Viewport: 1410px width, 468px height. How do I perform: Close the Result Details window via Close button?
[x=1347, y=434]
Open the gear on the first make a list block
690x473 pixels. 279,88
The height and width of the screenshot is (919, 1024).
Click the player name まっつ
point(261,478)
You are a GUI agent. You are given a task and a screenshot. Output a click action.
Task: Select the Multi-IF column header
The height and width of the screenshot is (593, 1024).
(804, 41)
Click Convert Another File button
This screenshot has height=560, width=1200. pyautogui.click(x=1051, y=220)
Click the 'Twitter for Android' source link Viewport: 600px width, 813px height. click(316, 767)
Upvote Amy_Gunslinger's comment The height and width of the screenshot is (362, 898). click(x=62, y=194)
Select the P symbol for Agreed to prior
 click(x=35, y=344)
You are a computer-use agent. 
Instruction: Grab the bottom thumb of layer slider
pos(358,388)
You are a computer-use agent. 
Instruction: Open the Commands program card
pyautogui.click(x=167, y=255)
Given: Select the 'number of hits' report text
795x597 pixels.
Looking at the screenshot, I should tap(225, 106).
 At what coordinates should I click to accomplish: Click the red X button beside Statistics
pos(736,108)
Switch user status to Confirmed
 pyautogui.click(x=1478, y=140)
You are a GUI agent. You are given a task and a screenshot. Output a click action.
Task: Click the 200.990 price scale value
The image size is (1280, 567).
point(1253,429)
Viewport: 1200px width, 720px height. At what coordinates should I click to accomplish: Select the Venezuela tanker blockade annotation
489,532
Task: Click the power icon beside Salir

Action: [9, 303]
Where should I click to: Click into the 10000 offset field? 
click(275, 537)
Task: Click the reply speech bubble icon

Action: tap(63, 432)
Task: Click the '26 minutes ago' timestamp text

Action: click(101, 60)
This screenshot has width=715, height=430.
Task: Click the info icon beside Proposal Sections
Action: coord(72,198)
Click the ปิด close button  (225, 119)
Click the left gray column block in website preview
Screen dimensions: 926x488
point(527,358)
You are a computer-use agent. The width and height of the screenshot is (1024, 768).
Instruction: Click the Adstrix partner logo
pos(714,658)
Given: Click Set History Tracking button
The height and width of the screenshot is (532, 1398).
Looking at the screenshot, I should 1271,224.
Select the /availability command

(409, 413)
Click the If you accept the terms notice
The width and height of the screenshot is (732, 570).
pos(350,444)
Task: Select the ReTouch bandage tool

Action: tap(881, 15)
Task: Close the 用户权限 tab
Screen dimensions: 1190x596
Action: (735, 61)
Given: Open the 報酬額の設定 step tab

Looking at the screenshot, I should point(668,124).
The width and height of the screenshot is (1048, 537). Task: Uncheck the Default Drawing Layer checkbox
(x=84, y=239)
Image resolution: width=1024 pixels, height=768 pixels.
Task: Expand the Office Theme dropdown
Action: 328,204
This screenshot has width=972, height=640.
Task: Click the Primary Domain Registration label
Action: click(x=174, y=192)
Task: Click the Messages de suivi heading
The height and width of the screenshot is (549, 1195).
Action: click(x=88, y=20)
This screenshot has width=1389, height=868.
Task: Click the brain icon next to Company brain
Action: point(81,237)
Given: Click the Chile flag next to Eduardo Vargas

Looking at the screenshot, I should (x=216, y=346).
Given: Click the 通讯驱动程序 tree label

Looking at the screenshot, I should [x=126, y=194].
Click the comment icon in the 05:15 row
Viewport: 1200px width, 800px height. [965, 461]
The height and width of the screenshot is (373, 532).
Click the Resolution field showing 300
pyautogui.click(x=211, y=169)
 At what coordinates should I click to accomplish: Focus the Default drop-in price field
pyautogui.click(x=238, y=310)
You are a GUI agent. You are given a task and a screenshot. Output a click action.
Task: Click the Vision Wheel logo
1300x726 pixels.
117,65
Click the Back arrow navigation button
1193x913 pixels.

= = = = = = =

» **Instructions for the task**:
Locate the line that contains "1300x726 pixels.", then please quote it and every line after it to the end of the entries above, exactly and with nothing else.

» **Your response**:
1300x726 pixels.
117,65
Click the Back arrow navigation button
1193x913 pixels.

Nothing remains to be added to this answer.